The end of 2021 will be the end of a cable sports era, as Disney will reportedly shut down ESPN Classic on January 1st, 2022.

The network has been on the air (figuratively) since 1995, when it was launched as the Classic Sports Network. ESPN acquired it in 1997 and rebranded it ESPN Classic. In many ways it was an idea ahead of its time; sports are in many ways inherently nostalgic, and people spend hours on YouTube watching old games or events. But now that clips are more accessible online, the need for an entire network devoted to it was diminished, as evidenced by ESPN pulling it back in recent years in favor of giving some of their newer ventures that valuable linear distribution space.

John Ourand broke the news at Sports Business Journal:

Disney has started telling cable and satellite distributors that it plans to shut down ESPN Classic on Jan. 1, 2022. Its ESPN Classic 2.0 online service also will go dark. ESPN Classic joins NBCSN as the second all-sports TV channel that will go dark at the end of the year.

ESPN has been deemphasizing ESPN Classic for much of the past decade, allowing distributors to drop or put the channel on a tier to make room for college channels like SEC Network, ACC Network and Longhorn Network.
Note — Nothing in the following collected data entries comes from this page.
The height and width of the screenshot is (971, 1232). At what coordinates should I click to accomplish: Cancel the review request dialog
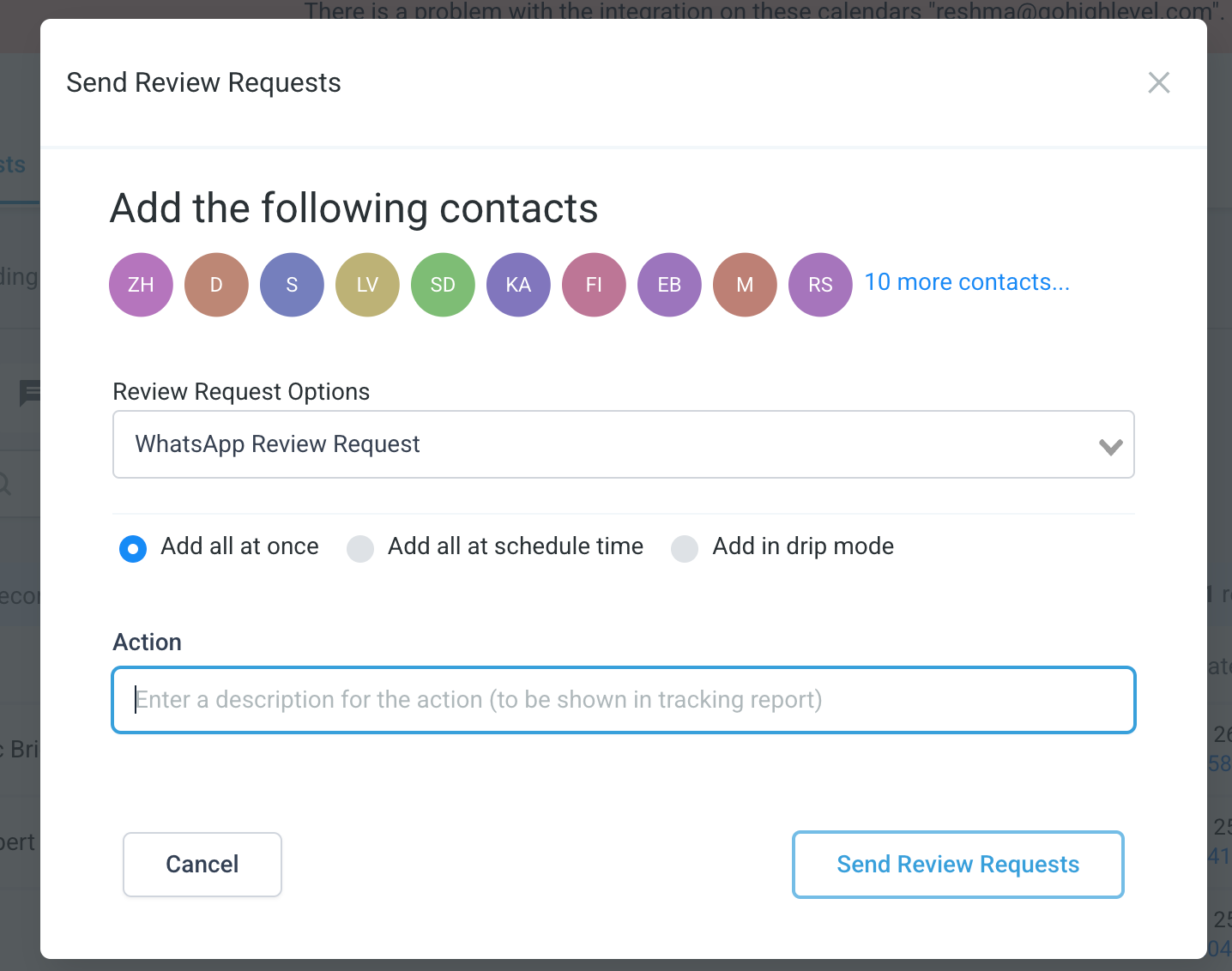[202, 864]
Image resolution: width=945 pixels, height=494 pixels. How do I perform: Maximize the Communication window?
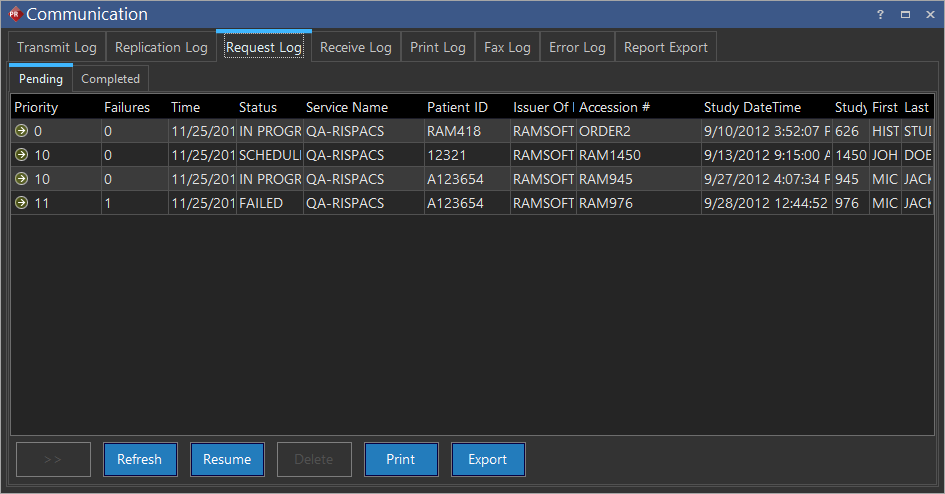[905, 15]
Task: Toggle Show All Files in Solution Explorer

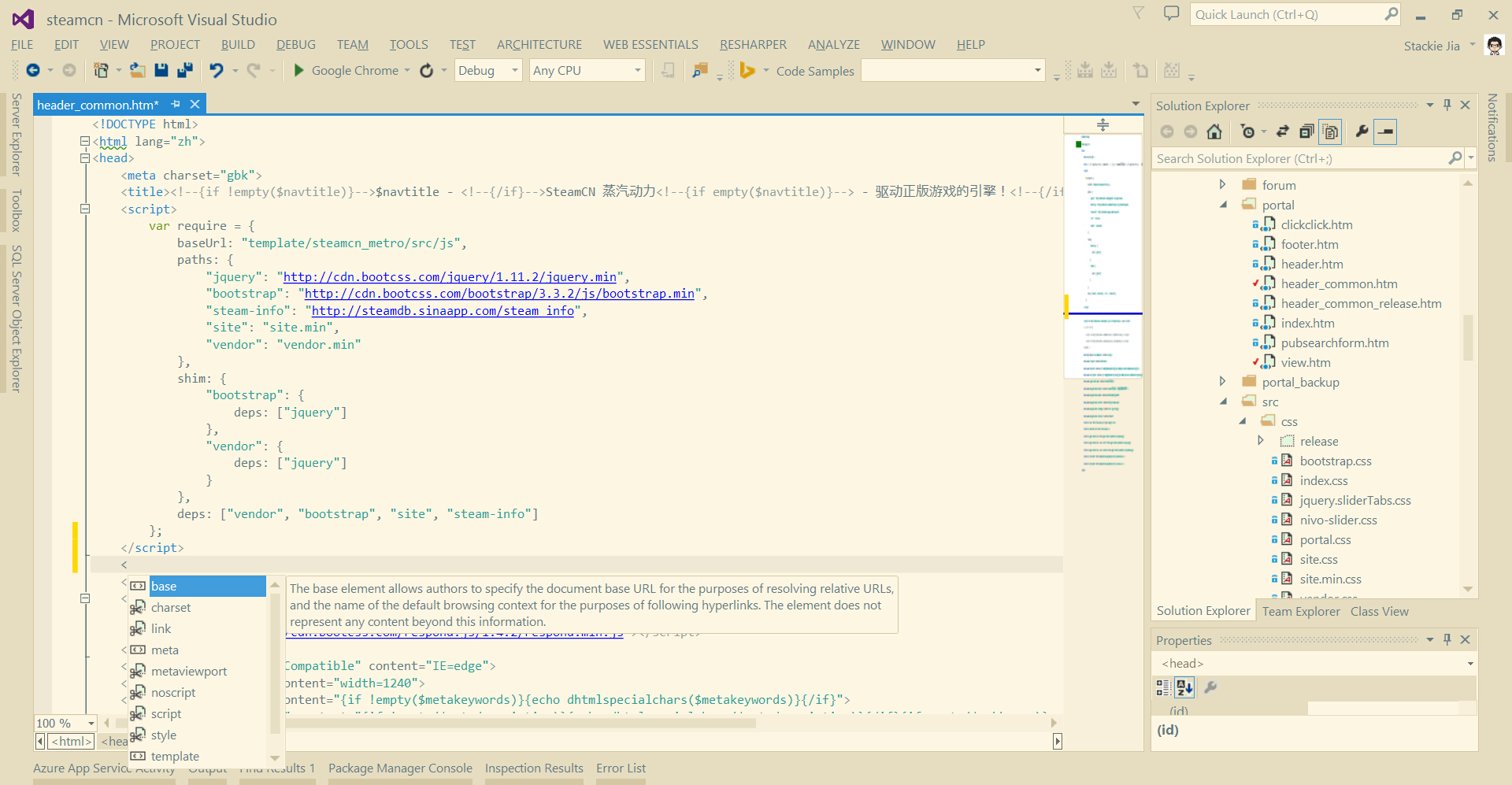Action: point(1330,132)
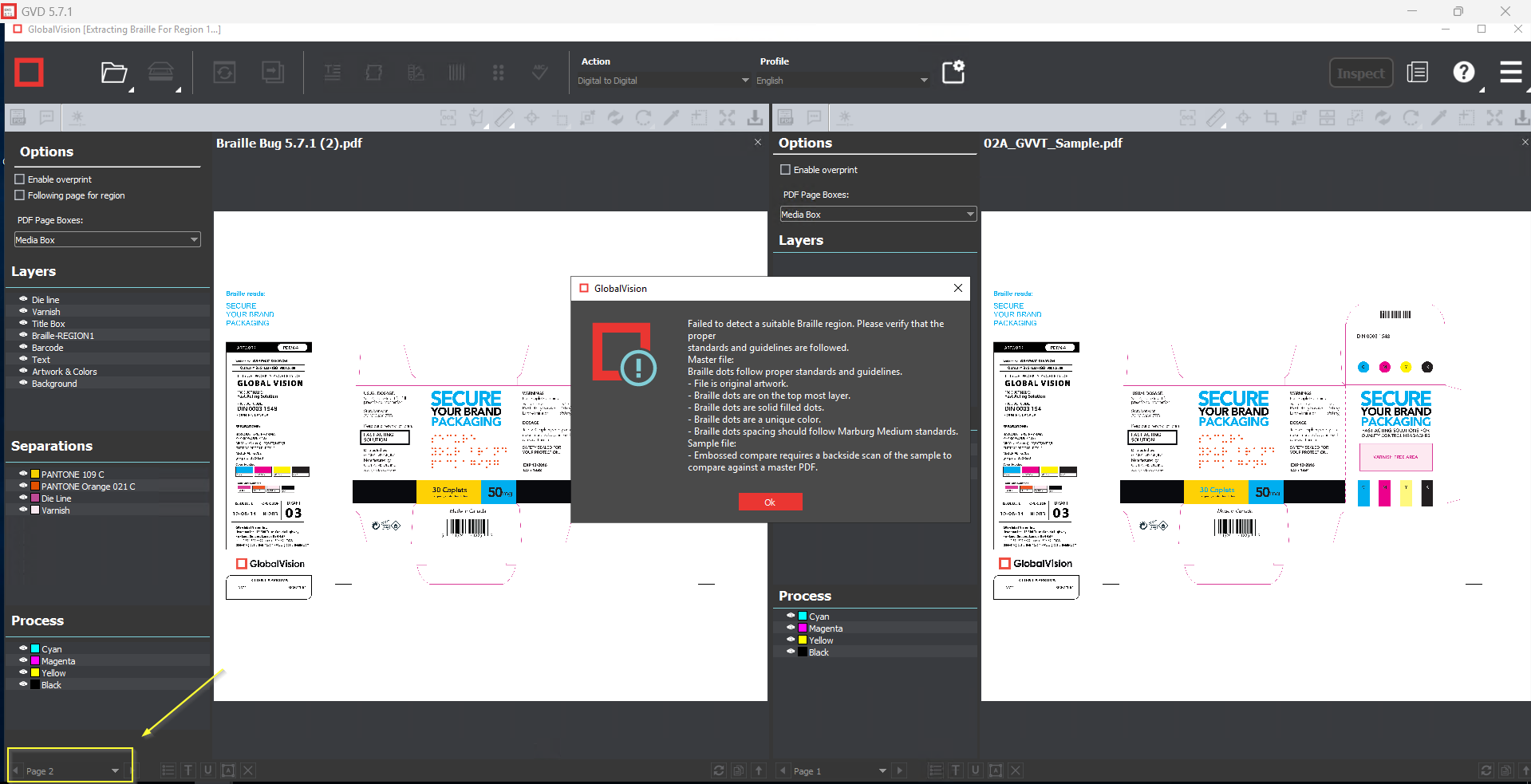The height and width of the screenshot is (784, 1531).
Task: Open the hamburger main menu
Action: pos(1510,73)
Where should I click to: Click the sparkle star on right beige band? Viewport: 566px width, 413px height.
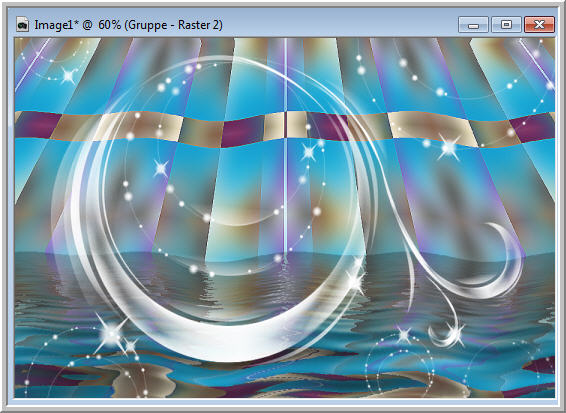(449, 147)
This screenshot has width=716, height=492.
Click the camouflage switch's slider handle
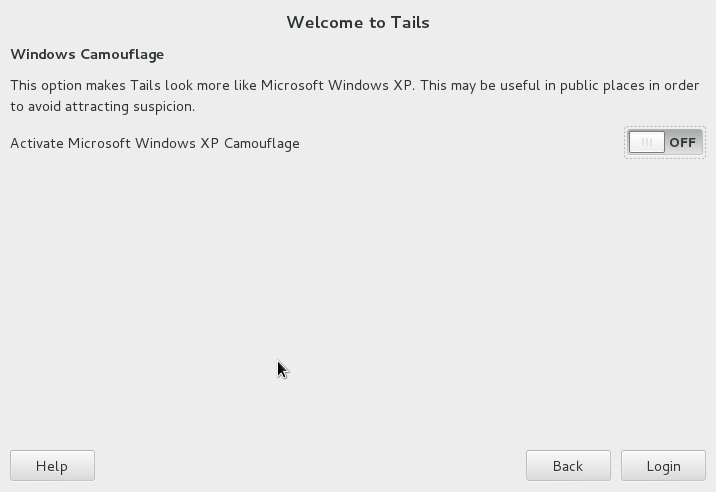[x=647, y=142]
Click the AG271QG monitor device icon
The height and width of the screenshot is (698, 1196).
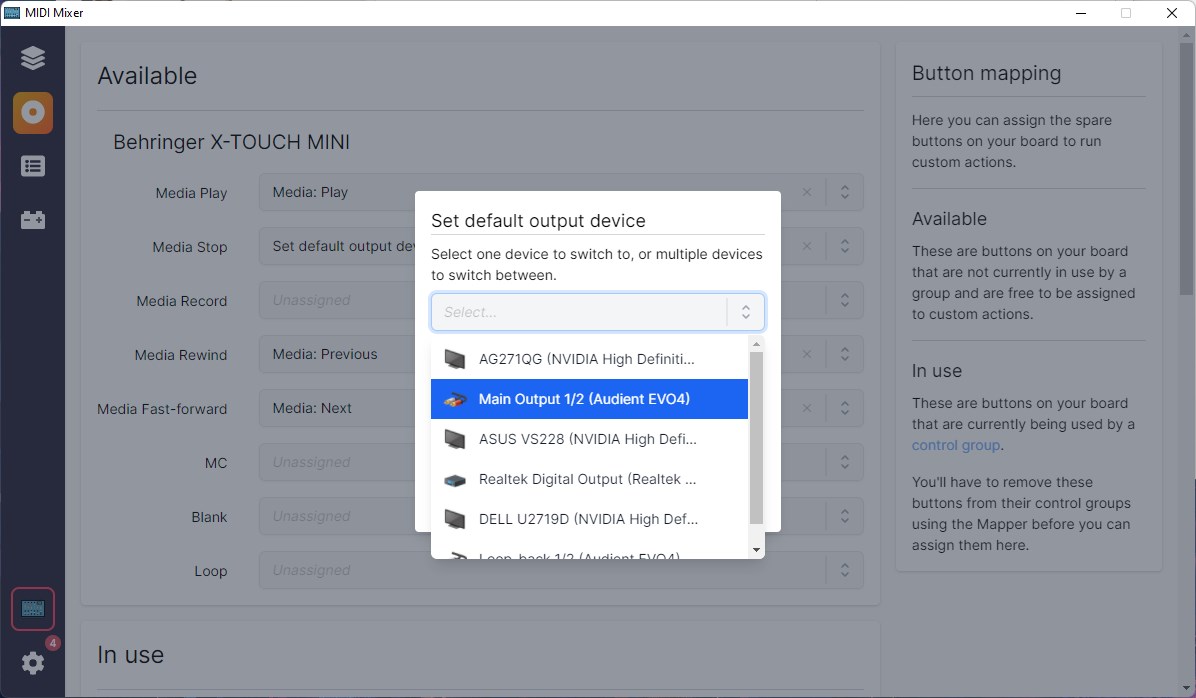455,359
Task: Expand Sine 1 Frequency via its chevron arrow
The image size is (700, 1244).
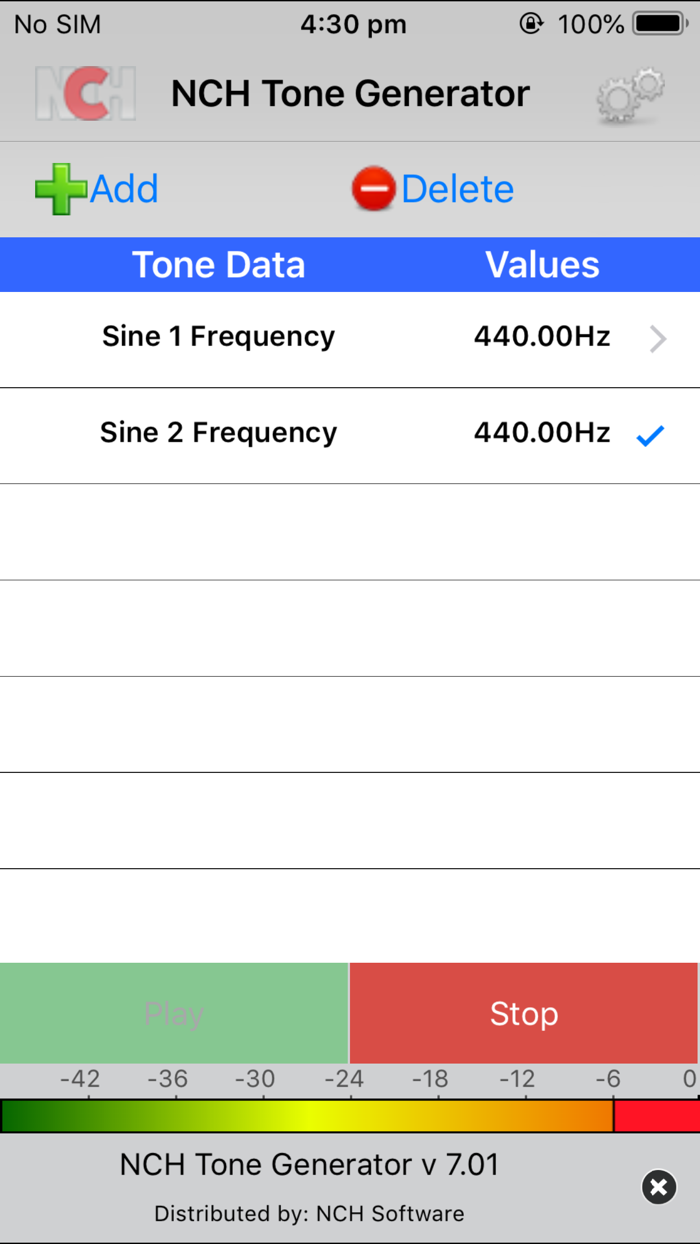Action: tap(657, 340)
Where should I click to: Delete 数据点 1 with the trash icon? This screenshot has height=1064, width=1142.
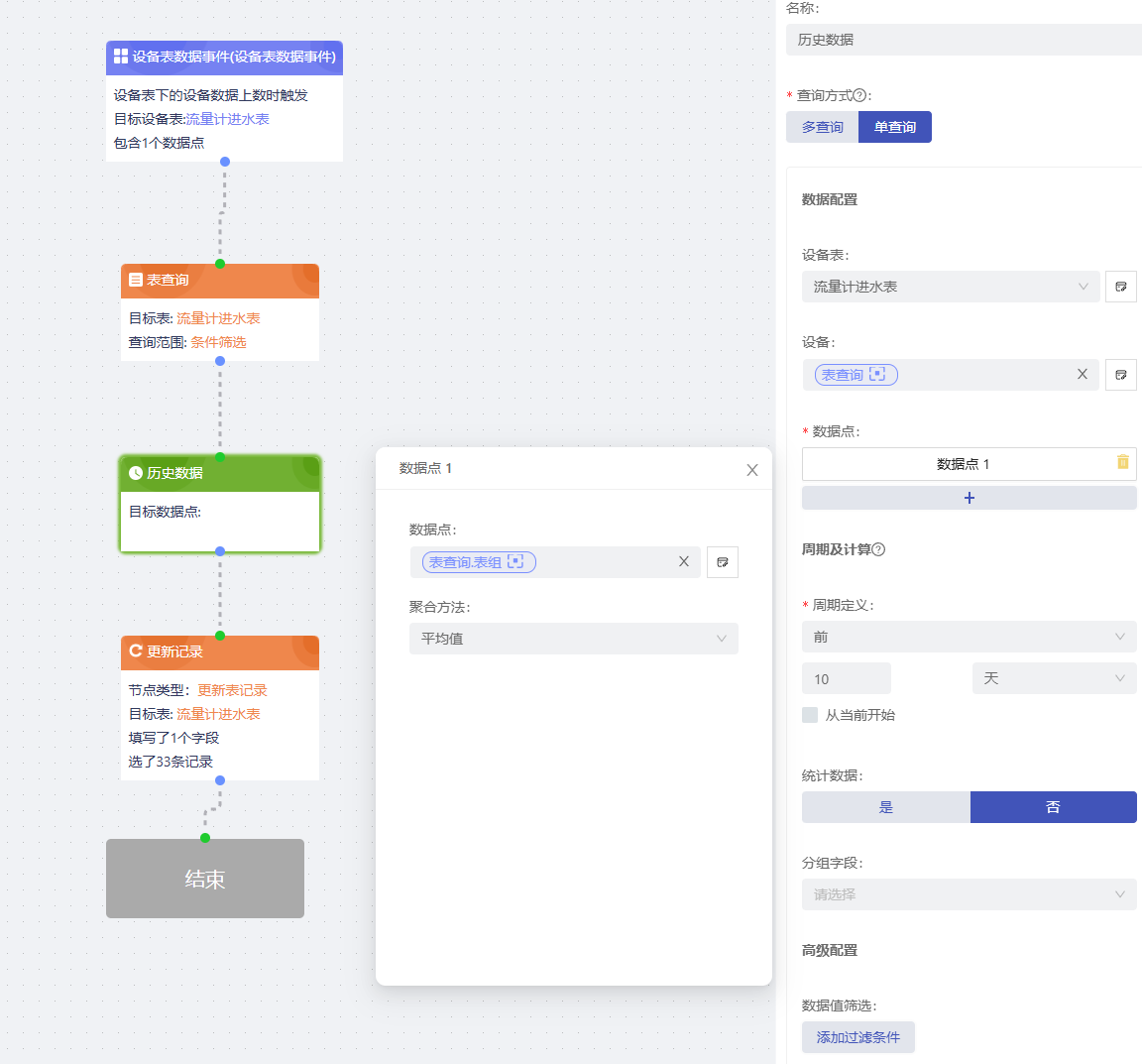pyautogui.click(x=1122, y=462)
Brian Bedol, who along with Steve Greenberg founded Classic Sports Network, weighed in:

At a certain point this was inevitable, of course. NBC is shutting down NBCSN too, and that network has exponentially more reach and distribution at this point than ESPN Classic does. And whatever classic rights ESPN has are probably just as valuable or even more valuable as part of a streaming library at this point.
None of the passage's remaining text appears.